The phenomenal growth and increasing ethnic diversity of 19th-century American Catholicism were driven above all by massive waves of European immigration that lifted its numbers past 3 million by 1860—making it the nation’s largest denomination—and past 12 million by 1900.

The first wave brought Irish victims of the Potato Famine of the late 1840s. About 1.5 million reached America between 1845 and 1860 and another 1.5 million between 1870 and 1900. Settling in Northeastern cities—especially Boston, New York, and Philadelphia—they were confined by poverty and discrimination to slums and unskilled industrial jobs. But many sought opportunity and status in the priesthood, and Irish Catholics soon dominated the church hierarchy. German Catholics also arrived in the 19th century—several hundred thousand by 1850 and more than a million more by 1900—settling a Midwestern “German Triangle” defined by Cincinnati, Milwaukee, and St. Louis as well as the eastern Ozarks and the central Texas hill country. They formed tight ethnic communities and resisted the Irish American hierarchy.

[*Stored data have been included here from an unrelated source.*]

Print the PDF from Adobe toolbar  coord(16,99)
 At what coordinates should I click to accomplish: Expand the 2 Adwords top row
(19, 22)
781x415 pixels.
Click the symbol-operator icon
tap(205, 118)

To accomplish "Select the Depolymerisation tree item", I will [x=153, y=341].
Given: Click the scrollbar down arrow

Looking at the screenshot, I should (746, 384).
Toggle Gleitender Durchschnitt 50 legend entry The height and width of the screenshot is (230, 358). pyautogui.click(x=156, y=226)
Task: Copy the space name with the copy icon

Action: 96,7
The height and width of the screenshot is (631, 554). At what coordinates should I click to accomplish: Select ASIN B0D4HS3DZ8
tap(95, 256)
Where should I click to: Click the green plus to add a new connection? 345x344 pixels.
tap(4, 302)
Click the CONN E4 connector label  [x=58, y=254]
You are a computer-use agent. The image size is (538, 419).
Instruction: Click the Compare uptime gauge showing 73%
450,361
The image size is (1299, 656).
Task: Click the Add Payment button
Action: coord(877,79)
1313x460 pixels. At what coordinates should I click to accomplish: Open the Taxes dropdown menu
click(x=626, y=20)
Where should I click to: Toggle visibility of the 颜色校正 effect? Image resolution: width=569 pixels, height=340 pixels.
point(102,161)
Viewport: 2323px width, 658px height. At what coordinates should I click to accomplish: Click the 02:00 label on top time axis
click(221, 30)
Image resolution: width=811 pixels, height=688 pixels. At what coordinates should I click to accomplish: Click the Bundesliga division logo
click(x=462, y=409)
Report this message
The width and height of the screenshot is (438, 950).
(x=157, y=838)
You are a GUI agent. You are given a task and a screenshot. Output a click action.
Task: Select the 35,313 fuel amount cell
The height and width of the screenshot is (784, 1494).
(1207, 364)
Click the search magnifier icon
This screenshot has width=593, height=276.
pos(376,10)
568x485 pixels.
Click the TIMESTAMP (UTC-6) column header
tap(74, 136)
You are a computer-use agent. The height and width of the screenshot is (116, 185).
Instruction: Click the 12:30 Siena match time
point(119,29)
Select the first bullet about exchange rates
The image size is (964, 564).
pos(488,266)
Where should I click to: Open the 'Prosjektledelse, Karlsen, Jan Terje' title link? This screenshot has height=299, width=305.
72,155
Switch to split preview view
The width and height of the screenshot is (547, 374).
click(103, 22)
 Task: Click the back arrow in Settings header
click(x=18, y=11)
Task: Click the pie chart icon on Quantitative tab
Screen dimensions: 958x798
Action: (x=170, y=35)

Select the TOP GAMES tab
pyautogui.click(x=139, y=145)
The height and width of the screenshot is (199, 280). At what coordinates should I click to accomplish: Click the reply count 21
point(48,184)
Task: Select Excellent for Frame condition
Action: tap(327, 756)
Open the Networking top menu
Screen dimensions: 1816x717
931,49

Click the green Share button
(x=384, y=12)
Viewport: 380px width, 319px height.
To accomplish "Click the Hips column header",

Meanwhile, the church expanded with the nation to the Pacific. In 1800 the only diocese was Baltimore, with other Northeastern cities following soon after. But Catholic migration from Maryland to Kentucky and western Pennsylvania prompted the formation of the Bardstown (Kentucky) diocese in 1808. As the church reached out to French Catholics in the Mississippi Valley and Great Lakes areas, to Germans in Texas and the Midwest, to Catholic Indians in the Southwest, and to white Americans moving to the Pacific region, it founded dioceses in Cincinnati (1821), St. Louis (1826), Detroit (1833), Vincennes (1834), Dubuque (1837), Nashville (1837), Milwaukee (1843), Chicago (1843), Walla Walla (1846), Galveston (1847), St. Paul (1850), Santa Fe (1853), and San Francisco (1853). The church now spanned the continent.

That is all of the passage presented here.